I've mentioned how Mike and I are using Hal Higdon's Half Marathon training program and that we, for the most part, stick to the program. Well, that's sort of true, when it says "RUN".
You see, every Monday we are supposed to stretch and strengthen. For the first five weeks of training let's just say that it's "stretch and strengthen" = 5, Jamie and Mike = 0. That's right, we haven't stretched nor strengthened on Mondays. But we have a semi-good reason, Mike didn't have a gym membership until last Thursday. I know, I know, we could have used soup cans or laundry detergent bottles at home but that just isn't the same.
As we entered into our sixth week of training yesterday, that all changed. We have finally stretched and strengthened. We hit the gym after I was done with work and did two sets of 10 reps on each of the leg machines and two sets of 15 reps on each of the core machines. Plus, we stretched before and after we worked out (the same thing we do on days we run).
Hopefully, we will make more of an effort to actually include strength training workouts in our routine. We are supposed to strengthen twice a week, Mondays and Thursdays, so we will probably alternate between legs and arms. We should try to do core exercises both days, but I'm sure that we will modify it as need be.
There weren't any pictures from our gym adventure, but I will try to bring my camera next time to snap some photos of us breaking a sweat.
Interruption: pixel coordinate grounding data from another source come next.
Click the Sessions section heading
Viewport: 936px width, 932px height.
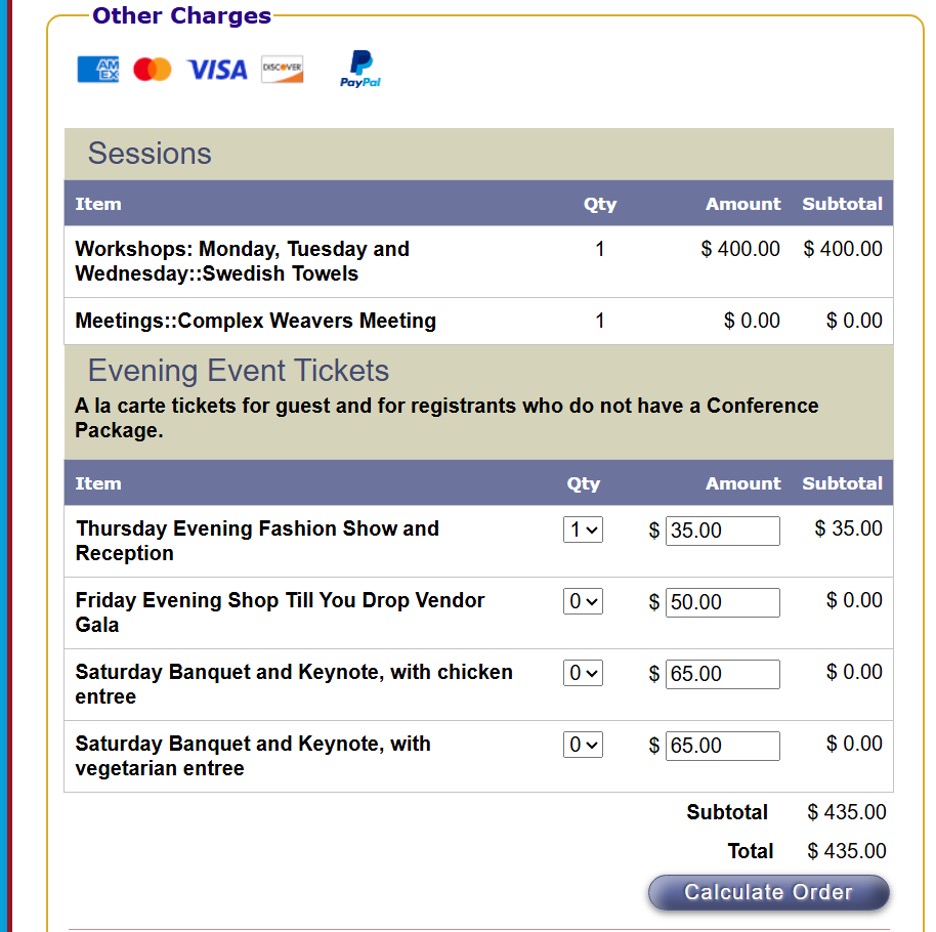150,154
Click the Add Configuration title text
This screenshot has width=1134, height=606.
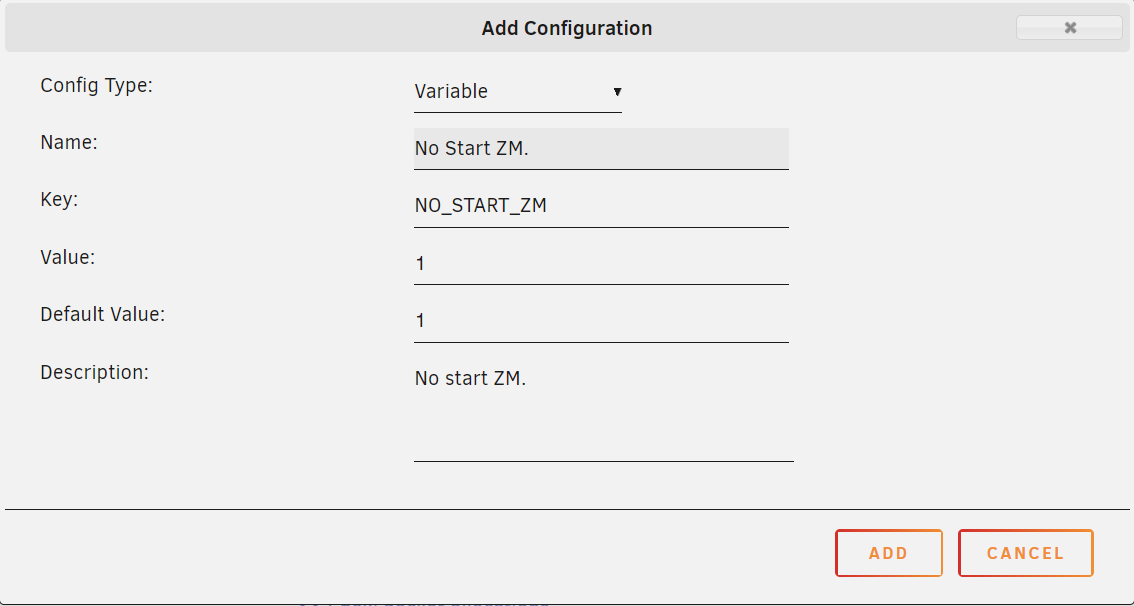(567, 28)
Now the "run" portion of this post. Mike and I were able to take advantage of my recent decision to defer my enrollment in a second Masters program and run in the afternoon today. I unfortunately (or fortunately) made the decision to defer after my schedule at work had been finalized to fit around my class schedule. So, I now have a huge gap from noon to 4pm every Tuesday.
I should also mention that Mike and I do not have set times that we run everyday. Sometimes we run in the morning, sometimes we run at night. We primarily run when it fits our schedule and when it is the coolest outside, so far this has worked for us.
We headed out to the Canal Path (or the Erie Canal Towpath for people not from Rochester) and did our 4 mile run near Locks 33 and 32.
We have taken many walks on the Canal Path and did one or two of our Couch-to-5K (C25K) runs on a different portion of the trail. Today while we were running I remembered that Mike and I had even run on the Canal Path a few years ago (when we were really out of shape) and I could barely handle it. Funny how far I have come since then!
Here's a breakdown of our run today:
Lap 1 - 10:18 pace
Lap 2 - 10:24 pace
Lap 3 - 10:17 pace
Lap 4 - 9:47 pace (whoa! Where did that come from?)
Total Time: 40:45.90
Average Pace: 10:11 minutes per mile
The only real issue I had during this run was that my left foot was bothering me in the beginning, but that subsided after the first mile and I was running normal from then on. It was also an "out and back" route, which surprisingly didn't bother me today. Maybe seeing two Great Blue Herons and the nice scenery helped. I still prefer routes that I do not have to run by the same thing twice, though.
This time is our fastest for a 4 mile run, so I am happy. Plus, we negative split! I just wish that we had gotten a little closer to a sub 40 minute time, oh well there's always next time!
That's all for now. Do you have a set schedule for when you run or do you just try to fit it in where you can?